Peloton Interactive Inc (NASDAQ: PTON) is down 20% on Thursday after the fitness equipment company disappointed investors not just in terms of its Q4 results but the future guidance as well.
Should you buy Peloton stock?
Peloton stock has failed to find a floor since the start of 2021. It’s still averaging at about $650 million of negative free cash flow a quarter.
Still, Jim Cramer has enough confidence in the new management to recommend buying it. This morning on CNBC’s “Squawk on the Street”, he said:
I say, you buy McCarthy. He’s talking about London offensive, going international. Liz Coddington – a fantastic person in finance will now be the CFO. The sloppy nature of previous reporting is over, the expense they had in the last mile is over, they needed cuts as painful as they were. They say our goal is fiscal 23; we just had fiscal 2022 over.
Peloton Q4 financial highlights
Lost $1.24 billion versus the year-ago figure of $313 million
Per-share loss climbed sharply from $1.05 to $3.68
Revenue declined 28% year-over-year to $679 million
Consensus was 76 cents of per-share loss on $682 million revenue
Average monthly churn of 1.4% was bigger than 1.04% expected
CEO McCarthy’s remarks
The quarterly loss was partially a function of $415 million hit from restructuring. In the letter to shareholders, CEO Barry McCarthy said:
The loss reflects the substantial progress we made this last quarter re-architecting the business to reduce the current and future inventory overhang, converting fixed to variable costs, and addressing numerous supply chain issue.
The Nasdaq-listed firm ended the quarter with 2.97 million connected fitness subscribers, roughly in line with Street estimates. Revenue from subscriptions was $383 million in Q4.

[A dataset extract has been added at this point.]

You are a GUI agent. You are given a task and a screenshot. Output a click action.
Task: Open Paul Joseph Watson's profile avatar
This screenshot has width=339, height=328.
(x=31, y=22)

Peloton stock down on future guidance
Peloton stock is also down since the connected fitness company lowered its guidance, citing seasonally weaker demand. The recent price hike could weigh on sales as well.
For the current financial quarter, Peloton expects its revenue to fall between $625 million and $650 million – a 21% YoY decline.
A day earlier, the New York based company said it will start selling its fitness equipment and apparel on Amazon.